Últimas Noticias
  • No items

Martín Palermo: Idolo dentro y fuera de la cancha

Ya nos robaron el derecho a despedir a Guillermo en la Bombonera, como jugador activo del club, no en un partido homenaje.
De nada sirve después entregarle a estos jugadores plaquetas recordatorias por su trayectoria en el Club cuando en el momento que habría que demostrarle el respeto y agradecimiento por los Campeonatos nacionales e internacionales conseguidos se le cierra la puerta de SU CASA.

Estos rumores de la no renovación de contrato de Martín se parecen mucho más a un manoseo que a las serias tratativas que deberían asumir las personas encargadas de dirigir el destino de nuestro club. Por ende, la falta de respeto hacia un referente de nuestra institución se hace evidente y se repite una vez más. Es llamativo que un Club del prestigio de Boca Juniors no pueda despedirse de sus ídolos como corresponde, retribuyéndole de algún modo las alegrías que nos dieron en otras épocas.

Boca es de los socios e hinchas, no de los dirigentes de turno, y nosotros sabemos valorar a jugadores que dejaron todo por nuestra camiseta, como lo son Guillermo y Martín.
Ellos han pertenecido durante estas dos décadas al grupo de jugadores que nos regaló las alegrías más importantes, que nos hicieron emocionar, pero también a aquellos que han sabido reconstruir con su ejemplo el paradigma del jugador de Boca, con temple y corazón.

Antes de la llegada de Martín y Guillermo en el año 1997, tuvimos que padecer mucho tiempo sin encontrarnos con ese estilo de jugadores en nuestro equipo, y parece que el paso del tiempo, el hábito de disfrutarlos cada domingo en una cancha y a ganar títulos nacionales e internacionales cada año le afectó la memoria a muchos dirigentes.
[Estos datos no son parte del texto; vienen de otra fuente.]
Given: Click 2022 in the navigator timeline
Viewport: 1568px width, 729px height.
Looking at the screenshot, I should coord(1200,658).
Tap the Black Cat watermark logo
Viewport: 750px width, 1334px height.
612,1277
Ya no se acuerdan cuanto ansiábamos tener en el plantel jugadores que transpiren la camiseta, que dejen todo hasta el final aun en las adversidades, que defiendan nuestros colores adentro del campo con su juego y afuera con sus declaraciones.

En etapas como esta es cuando se hace evidente la diferencia entre los dirigentes que quieren al club, respetan su historia y prestigio y aquellos que lo ubican en un lugar secundario, relegado en función de sus propios intereses y su orgullo personal.

Nosotros, los verdaderos hinchas de Boca queremos que Martín se despida con la camiseta de Boca puesta y cuando él lo sienta, con los colores que demostró saber defender dentro y fuera de una cancha.